Neutron-metadata-l3-agent

Pic 2.  Metadata service operation diagram with neutron-L3-agent (Source: [email protected])

Theoretically, Openstack provides metadata service through nova-api on controller node (up-to-now), by default listening at: nova-api-IP:8775. This IP is specified to metadata service differently to other nova-api-IPs. Neutron proxies the metadata requests of client in Openstack instance to nova metadata service. Inside an Openstack instance, the  HTTP client sends the requests to a link-local address (169.254.169.254:80) which is allocated for metadata service without any authenticating or identifying. From now on, it is the work of neutron.

Inside neutron node, because the requests sent to it without neither authenticating nor identifying, neutron has to do something to identify the source of those requests. There are two elements responsible for that. The first one is Neutron-metadata-proxy laying in Neutron dhcp namespace, another one is neutron-metadata-agent. They are running on the same host and connected by unix socket.

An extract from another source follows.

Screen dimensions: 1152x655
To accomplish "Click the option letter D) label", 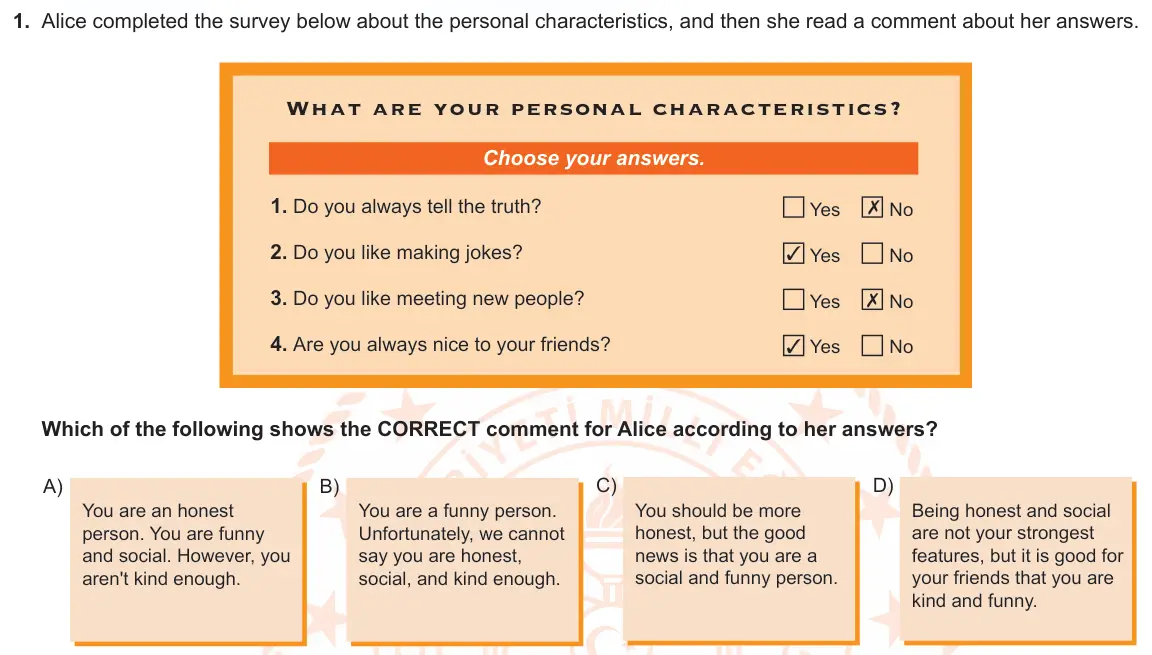I will click(x=883, y=486).
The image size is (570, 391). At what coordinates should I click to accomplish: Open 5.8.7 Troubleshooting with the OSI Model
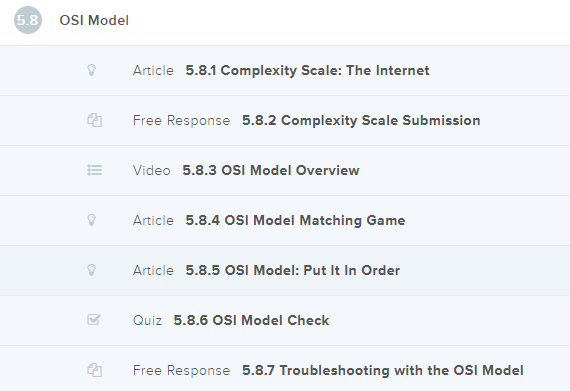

The question is came out that why do we need 2 metadata components for that? Because neutron-metadata-proxy laying in neutron dhcp (Pic.1) or router (Pic.2) namespace can see the IP of the source that sends the requests so that it can handle the overlapping tenant subnets in multiple tenant network by knowing the tenant network where the requests come from. For example, you have 2 tenant network. What if there are two instances which have the same IP address i.e 10.0.0.1 (because they are isolated network then their IPs are independent, that is reason they can be the same) send request? The namespaces in Neutron will handle this. Each tenant network has the own namespace in neutron so that neutron-metadata-proxy knows exactly what the source of request is. And then it adds HTTP headers, Neutron-Network-ID… of the source and passes to neutron-metadata-agent. Neutron-metadata-agent queries public Openstack APIs for the source instances UUID and it adds UUID as a HTTP header.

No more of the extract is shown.